When used with remote storage backends such as Amazon S3, this makes a very efficient storage scheme. It allows for storage policies, which allows data to be on local disks for a period of time and then move it to object storage.
An example configuration can look like this:
<storage_configuration>
<disks>
<fast_ssd>
<path>/mnt/fast_ssd/clickhouse/</path>
</fast_ssd>
<gcs>
<support_batch_delete>false</support_batch_delete>
<type>s3</type>
<endpoint>https://storage.googleapis.com/${BUCKET_NAME}/${ROOT_FOLDER}/</endpoint>
<access_key_id>${SERVICE_ACCOUNT_HMAC_KEY}</access_key_id>
<secret_access_key>${SERVICE_ACCOUNT_HMAC_SECRET}</secret_access_key>
<metadata_path>/var/lib/clickhouse/disks/gcs/</metadata_path>
</gcs>
...
</disks>
...
<policies>
<move_from_local_disks_to_gcs> <!-- policy name -->
<volumes>
<hot> <!-- volume name -->
<disk>fast_ssd</disk> <!-- disk name -->
</hot>
<cold>
<disk>gcs</disk>
</cold>
</volumes>
<move_factor>0.2</move_factor>
<!-- The move factor determines when to move data from hot volume to cold.
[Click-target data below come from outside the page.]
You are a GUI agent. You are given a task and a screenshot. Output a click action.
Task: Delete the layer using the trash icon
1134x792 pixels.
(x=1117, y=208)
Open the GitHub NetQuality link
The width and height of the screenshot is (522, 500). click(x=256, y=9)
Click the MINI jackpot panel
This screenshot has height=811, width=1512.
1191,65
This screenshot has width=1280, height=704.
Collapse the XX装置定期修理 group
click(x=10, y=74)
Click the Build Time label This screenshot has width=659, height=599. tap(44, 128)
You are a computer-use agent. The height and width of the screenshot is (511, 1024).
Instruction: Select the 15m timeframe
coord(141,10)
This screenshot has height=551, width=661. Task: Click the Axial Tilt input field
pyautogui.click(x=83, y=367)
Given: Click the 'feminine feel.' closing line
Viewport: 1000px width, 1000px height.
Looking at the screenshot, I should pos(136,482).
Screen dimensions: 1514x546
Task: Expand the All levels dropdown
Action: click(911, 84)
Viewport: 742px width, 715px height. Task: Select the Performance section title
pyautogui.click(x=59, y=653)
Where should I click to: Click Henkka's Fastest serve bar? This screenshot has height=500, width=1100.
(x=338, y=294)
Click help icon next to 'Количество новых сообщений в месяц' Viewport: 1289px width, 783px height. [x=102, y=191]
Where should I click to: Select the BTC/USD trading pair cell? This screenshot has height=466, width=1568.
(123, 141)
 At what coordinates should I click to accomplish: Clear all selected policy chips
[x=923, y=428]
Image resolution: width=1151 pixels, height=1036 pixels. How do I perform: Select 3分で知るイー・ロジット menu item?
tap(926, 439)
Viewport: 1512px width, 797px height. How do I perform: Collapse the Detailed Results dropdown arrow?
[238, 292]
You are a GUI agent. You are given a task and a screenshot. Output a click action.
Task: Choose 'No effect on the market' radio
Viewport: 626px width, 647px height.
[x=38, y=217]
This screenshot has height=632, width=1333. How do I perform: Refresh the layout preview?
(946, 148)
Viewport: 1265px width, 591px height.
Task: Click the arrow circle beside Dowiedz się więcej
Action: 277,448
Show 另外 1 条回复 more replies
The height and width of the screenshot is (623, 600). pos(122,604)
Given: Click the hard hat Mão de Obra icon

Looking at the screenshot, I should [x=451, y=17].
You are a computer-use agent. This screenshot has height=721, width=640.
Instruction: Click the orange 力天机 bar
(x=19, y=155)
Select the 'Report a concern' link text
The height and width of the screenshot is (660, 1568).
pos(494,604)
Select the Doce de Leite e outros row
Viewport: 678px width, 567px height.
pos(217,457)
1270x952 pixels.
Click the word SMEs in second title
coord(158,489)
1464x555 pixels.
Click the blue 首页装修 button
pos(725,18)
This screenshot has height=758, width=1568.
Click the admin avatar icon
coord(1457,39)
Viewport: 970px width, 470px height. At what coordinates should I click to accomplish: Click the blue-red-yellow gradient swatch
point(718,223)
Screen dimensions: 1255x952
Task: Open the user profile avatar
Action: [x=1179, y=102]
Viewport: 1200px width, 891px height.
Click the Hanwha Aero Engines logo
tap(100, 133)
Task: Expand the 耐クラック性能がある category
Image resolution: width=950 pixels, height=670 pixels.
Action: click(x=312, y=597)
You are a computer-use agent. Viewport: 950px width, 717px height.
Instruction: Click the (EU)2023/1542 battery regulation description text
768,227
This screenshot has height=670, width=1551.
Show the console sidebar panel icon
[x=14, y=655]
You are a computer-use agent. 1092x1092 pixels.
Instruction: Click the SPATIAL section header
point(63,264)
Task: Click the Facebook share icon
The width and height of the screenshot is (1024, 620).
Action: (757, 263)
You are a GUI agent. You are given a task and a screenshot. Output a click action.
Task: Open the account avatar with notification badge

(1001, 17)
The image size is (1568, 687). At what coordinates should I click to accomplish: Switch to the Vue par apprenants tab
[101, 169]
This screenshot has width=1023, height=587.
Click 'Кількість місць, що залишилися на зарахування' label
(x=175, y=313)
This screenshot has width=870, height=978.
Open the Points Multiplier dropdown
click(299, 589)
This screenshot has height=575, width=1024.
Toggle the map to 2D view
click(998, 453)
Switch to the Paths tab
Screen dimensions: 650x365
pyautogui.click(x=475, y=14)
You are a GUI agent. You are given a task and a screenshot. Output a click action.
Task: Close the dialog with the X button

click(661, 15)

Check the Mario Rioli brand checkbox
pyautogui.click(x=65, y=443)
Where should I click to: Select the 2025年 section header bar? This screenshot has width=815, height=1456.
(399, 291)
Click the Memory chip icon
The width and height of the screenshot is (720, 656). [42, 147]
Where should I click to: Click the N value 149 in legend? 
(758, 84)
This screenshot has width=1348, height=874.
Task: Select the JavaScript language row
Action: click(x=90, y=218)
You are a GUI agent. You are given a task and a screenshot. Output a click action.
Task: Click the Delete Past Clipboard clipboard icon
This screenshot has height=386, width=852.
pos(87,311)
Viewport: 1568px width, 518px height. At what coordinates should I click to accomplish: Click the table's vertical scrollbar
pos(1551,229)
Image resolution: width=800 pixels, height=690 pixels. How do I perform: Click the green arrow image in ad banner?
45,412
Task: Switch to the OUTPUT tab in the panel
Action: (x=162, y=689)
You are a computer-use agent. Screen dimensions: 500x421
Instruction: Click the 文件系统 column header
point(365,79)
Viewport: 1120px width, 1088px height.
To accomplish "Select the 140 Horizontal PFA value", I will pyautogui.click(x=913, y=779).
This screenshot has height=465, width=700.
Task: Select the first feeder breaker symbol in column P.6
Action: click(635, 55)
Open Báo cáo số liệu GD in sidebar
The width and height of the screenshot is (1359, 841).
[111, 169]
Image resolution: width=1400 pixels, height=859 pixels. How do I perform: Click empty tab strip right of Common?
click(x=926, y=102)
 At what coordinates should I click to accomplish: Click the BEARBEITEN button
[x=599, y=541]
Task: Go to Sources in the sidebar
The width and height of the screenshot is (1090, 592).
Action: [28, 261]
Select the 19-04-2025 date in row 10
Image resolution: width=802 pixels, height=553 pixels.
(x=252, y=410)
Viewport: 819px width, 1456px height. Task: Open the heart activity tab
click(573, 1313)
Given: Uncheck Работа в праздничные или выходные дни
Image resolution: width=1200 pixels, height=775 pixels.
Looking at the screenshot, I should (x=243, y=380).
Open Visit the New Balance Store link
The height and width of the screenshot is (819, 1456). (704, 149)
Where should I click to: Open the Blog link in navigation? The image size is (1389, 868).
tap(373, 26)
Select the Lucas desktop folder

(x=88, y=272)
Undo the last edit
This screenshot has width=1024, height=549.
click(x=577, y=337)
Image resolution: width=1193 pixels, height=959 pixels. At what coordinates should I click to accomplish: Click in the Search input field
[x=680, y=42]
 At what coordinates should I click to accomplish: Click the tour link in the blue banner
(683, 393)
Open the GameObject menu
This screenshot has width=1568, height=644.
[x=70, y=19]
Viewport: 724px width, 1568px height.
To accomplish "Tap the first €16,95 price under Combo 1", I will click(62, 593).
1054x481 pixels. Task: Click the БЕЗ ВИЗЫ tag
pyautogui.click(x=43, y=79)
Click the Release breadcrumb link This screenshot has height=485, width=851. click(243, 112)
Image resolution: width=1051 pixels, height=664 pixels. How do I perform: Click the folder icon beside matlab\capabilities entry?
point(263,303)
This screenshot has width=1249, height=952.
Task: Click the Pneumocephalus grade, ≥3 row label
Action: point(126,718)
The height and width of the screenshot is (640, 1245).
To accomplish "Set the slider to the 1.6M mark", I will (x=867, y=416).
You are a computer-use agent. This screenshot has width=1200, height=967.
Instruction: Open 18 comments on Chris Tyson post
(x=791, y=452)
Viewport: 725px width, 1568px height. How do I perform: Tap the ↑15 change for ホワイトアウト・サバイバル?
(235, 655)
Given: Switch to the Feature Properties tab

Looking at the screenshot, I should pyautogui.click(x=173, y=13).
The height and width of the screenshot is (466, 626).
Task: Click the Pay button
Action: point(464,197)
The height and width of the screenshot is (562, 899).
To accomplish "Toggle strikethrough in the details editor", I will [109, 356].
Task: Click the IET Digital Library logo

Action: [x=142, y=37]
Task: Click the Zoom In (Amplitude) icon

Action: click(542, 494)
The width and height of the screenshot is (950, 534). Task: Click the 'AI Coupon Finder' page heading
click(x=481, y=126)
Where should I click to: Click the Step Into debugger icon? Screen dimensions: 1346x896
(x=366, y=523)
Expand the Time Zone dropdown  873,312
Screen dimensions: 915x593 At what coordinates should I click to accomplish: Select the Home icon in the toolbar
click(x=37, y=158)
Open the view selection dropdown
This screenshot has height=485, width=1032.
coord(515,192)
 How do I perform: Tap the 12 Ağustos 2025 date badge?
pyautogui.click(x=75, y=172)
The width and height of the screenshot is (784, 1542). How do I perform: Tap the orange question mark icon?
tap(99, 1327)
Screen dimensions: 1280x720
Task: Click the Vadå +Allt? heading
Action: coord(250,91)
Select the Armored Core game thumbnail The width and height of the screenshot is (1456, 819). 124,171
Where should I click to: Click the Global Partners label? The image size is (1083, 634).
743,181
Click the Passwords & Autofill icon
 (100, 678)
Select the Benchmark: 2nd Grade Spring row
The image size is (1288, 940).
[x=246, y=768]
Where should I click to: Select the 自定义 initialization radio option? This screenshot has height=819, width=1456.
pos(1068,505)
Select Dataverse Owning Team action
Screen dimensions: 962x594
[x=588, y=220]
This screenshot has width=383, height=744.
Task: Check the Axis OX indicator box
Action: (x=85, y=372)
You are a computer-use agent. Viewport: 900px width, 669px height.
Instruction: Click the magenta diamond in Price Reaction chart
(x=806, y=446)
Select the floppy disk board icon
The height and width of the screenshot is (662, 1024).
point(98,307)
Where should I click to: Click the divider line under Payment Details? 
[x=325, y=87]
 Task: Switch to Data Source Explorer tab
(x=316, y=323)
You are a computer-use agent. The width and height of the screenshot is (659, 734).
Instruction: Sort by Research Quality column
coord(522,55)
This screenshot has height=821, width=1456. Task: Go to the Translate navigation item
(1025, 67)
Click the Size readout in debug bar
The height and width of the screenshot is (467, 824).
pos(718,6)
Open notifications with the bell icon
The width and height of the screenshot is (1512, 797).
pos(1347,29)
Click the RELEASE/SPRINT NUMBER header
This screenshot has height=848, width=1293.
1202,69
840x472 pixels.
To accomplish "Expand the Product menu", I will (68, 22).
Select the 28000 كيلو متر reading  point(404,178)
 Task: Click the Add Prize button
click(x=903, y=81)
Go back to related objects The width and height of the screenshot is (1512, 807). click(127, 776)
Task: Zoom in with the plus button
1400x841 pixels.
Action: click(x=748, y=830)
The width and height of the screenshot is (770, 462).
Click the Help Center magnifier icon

See ClickHouse docs for more details. -->
</moving_from_ssd_to_hdd>
....
</storage_configuration>
In this storage policy, two volumes are defined hot
and cold
. After the hot
volume is filled with occupancy of disk_size * move_factor
, the data is being moved to Google Cloud Storage (GCS).
If this storage policy is not the default, create tables by attaching the storage policies. For example:
CREATE TABLE key_value_table (
event_date Date,
key String,
value String,
) ENGINE = MergeTree
ORDER BY (key)
PARTITION BY toYYYYMM(event_date)
SETTINGS storage_policy = 'move_from_local_disks_to_gcs'
This approach is possible with Table TTLs, which are also available with MergeTree table engine.
The ClickHouse documentation shows this feature in detail, in the example of implementing a hot - warm - cold architecture.
You can take a similar approach for the example shown above. First, adjust the storage policy:
<storage_configuration>
...
<policies>
<local_disk_and_gcs> <!-- policy name -->
<volumes>
<hot> <!-- volume name -->
<disk>fast_ssd</disk> <!-- disk name -->
</hot>
<cold>
<disk>gcs</disk>
</cold>
</volumes>
</local_disk_and_gcs>
....
</storage_configuration>
Then create the table as:
CREATE TABLE another_key_value_table (
event_date Date,
key String,
value String,
) ENGINE = MergeTree
ORDER BY (key)
PARTITION BY toYYYYMM(event_date)
TTL
event_date TO VOLUME 'hot',
event_date + INTERVAL 1 YEAR TO VOLUME 'cold'
SETTINGS storage_policy = 'local_disk_and_gcs';
This creates the table so that data older than 1 year (evaluated against the
event_date
column) is moved to GCS. Such a storage policy can be helpful for append-only
tables (like audit events) where only the most recent data is accessed frequently.
You can drop the data altogether, which can be a regulatory requirement.
We don’t mention modifying TTLs in this guide, but that is possible as well. See ClickHouse documentation for modifying TTL for details.